(Beginning of Exercise materials)

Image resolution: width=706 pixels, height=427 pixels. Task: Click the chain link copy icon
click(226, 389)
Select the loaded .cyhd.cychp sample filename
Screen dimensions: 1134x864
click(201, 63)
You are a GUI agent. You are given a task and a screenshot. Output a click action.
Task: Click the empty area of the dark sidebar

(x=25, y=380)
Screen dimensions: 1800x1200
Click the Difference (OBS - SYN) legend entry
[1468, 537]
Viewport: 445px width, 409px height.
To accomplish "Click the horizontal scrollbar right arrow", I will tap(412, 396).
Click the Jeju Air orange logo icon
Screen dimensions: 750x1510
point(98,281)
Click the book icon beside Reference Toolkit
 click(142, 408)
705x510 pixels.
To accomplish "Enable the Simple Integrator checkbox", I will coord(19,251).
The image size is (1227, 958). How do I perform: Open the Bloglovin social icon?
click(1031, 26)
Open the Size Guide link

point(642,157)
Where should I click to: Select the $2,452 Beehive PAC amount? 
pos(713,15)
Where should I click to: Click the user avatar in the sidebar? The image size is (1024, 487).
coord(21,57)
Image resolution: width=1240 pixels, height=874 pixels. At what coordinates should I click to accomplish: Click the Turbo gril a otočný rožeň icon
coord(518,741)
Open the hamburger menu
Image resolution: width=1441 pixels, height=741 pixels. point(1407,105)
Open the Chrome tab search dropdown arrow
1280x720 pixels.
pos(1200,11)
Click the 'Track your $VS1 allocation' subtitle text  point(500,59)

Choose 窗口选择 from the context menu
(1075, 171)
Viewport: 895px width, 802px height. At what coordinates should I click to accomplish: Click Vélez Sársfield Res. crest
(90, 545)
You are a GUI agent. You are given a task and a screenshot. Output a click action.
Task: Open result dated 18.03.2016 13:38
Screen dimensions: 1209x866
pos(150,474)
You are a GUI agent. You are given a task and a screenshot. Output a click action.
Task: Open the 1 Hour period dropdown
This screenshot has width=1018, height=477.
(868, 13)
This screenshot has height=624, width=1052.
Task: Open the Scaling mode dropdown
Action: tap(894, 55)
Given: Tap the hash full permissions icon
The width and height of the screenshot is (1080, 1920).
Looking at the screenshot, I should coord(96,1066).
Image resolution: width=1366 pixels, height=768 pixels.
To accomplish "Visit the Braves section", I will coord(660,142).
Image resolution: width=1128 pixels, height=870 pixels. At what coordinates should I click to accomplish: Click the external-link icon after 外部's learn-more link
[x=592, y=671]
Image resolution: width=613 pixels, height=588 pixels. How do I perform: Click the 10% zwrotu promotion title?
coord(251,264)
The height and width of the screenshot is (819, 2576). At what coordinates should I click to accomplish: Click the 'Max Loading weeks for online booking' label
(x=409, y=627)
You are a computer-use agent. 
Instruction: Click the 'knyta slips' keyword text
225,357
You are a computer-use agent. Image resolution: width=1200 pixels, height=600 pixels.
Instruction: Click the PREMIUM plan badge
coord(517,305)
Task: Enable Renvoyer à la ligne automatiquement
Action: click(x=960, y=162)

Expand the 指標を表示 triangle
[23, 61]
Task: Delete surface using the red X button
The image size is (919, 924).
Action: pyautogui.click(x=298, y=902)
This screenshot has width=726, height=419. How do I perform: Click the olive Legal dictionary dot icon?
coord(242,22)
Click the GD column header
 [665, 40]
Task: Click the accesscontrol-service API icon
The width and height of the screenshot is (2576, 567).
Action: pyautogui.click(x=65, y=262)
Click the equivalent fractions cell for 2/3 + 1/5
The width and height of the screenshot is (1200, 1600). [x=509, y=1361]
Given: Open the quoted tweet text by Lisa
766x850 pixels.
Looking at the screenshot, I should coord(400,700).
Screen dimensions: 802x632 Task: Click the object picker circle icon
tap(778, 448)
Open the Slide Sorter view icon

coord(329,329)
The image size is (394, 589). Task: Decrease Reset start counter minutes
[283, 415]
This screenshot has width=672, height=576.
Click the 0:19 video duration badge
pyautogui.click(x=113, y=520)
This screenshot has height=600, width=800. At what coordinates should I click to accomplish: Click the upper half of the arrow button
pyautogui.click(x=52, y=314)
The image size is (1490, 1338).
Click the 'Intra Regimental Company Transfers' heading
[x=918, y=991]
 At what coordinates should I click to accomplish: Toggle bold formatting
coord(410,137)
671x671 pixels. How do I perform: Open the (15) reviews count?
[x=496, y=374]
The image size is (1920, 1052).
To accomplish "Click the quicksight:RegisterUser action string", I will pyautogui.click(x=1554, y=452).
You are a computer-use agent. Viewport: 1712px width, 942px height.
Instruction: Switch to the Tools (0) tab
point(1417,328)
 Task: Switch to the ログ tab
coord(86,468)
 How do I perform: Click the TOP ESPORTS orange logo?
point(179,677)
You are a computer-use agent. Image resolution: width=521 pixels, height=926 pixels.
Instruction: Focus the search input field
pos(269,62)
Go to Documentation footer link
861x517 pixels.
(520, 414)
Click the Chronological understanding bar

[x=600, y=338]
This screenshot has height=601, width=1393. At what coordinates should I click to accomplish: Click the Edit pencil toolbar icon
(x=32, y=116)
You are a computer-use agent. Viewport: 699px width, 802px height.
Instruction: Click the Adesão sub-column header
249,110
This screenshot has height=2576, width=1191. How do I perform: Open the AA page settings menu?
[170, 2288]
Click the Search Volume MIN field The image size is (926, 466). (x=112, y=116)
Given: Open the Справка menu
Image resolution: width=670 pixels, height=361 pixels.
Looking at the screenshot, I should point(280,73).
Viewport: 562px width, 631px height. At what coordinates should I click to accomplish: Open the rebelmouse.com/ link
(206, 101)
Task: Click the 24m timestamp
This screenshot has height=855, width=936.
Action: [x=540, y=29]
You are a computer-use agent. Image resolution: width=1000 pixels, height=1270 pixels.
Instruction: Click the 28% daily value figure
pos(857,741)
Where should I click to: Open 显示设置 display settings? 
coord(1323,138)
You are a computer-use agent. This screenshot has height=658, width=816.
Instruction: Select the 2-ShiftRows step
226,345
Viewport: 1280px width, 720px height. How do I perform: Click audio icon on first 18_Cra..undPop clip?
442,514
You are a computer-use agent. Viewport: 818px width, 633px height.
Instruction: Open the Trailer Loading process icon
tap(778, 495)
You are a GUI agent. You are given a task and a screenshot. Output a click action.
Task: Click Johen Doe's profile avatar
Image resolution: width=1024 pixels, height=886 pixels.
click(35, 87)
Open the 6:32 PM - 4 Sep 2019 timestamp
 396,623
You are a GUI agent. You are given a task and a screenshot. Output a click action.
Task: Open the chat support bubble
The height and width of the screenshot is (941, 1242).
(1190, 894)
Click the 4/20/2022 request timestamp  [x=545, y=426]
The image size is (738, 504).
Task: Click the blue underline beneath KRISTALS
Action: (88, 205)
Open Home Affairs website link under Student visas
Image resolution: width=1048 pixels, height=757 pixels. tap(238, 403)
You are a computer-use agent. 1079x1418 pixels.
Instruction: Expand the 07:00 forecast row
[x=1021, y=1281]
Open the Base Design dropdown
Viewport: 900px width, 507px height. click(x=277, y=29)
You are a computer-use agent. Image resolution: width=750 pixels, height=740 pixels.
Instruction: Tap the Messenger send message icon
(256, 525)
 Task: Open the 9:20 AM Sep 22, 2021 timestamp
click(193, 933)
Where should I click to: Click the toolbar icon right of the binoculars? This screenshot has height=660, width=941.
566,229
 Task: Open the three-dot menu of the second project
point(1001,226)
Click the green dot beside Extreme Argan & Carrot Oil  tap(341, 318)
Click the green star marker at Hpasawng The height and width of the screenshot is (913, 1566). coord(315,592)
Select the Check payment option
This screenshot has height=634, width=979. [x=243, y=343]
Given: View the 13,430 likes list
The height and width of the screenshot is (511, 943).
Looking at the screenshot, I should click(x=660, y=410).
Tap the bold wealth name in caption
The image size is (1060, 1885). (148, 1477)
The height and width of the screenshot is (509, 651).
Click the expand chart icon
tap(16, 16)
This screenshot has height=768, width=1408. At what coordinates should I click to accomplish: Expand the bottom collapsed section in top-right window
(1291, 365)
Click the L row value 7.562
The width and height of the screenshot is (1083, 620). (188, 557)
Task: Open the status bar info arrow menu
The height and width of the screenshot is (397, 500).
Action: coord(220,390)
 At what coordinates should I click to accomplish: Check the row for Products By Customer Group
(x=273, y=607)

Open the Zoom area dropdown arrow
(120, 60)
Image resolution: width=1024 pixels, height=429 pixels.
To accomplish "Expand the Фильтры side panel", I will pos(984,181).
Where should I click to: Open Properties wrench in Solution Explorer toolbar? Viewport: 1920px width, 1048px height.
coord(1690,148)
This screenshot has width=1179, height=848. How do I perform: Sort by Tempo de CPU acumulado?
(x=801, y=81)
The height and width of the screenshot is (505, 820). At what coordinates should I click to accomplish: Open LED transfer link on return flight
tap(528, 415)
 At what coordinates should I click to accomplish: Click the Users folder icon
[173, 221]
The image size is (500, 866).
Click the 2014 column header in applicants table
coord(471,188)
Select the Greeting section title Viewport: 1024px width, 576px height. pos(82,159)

(End of Exercise materials)

Prompt
From the records above, pull out every line containing the word "will".

Task solution
To accomplish "Click the horizontal scrollbar right arrow", I will tap(412, 396).
To accomplish "Enable the Simple Integrator checkbox", I will coord(19,251).
To accomplish "Visit the Braves section", I will coord(660,142).
To accomplish "Click the quicksight:RegisterUser action string", I will pyautogui.click(x=1554, y=452).
To accomplish "Expand the Фильтры side panel", I will pos(984,181).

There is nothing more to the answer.